O Abono Salarial ano-base 2016 começou a ser pago em 27 de julho de 2017. Desde então, 22,2 milhões de trabalhadores foram pagos em todo o Brasil, de acordo com a última atualização. Os valores sacados atingiram R$ 16,4 bilhões. Ainda há R$ 1,6 bilhão à disposição dos trabalhadores.

Quem tem direito

Para ter direito ao Abono Salarial do PIS/Pasep é necessário ter trabalhado formalmente por pelo menos um mês em 2016 com remuneração média de até dois salários mínimos. Além disso, o trabalhador tinha de estar inscrito no PIS/Pasep há pelo menos cinco anos e ter tido seus dados informados corretamente pelo empregador na Relação Anual de Informações Sociais (Rais).

De acordo com o chefe da divisão do Abono Salarial do Ministério do Trabalho, Márcio Ubiratan Brito, a quantia que cada trabalhador tem para receber é proporcional ao número de meses trabalhados formalmente no ano-base e varia de R$ 80 a R$ 954.Quem trabalhou durante todo o ano recebe o valor cheio. Quem trabalhou por apenas 30 dias recebe o valor mínimo. “Se a pessoa trabalhou um mês, recebe 1/12 do valor, se trabalhou dois meses, 2/12, e assim sucessivamente”, explica.

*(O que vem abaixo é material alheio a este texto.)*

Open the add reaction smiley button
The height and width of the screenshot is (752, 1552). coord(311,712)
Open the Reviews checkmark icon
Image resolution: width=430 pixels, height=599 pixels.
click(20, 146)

Disponibilização de um aplicativo

Para os funcionários públicos, a referência é o Banco do Brasil. O banco disponibiliza um aplicativo (http://www.bb.com.br/pbb/pagina-inicial/setor-publico/governo-federal/gestao/gestao-de-recursos/pagamento-de-ordens-bancarias,-salarios-e-beneficios/pasep/aplicativo-bb-pasep#/) que precisa ser baixado e instalado para que o trabalhador consulte se tem direito e o valor do benefício.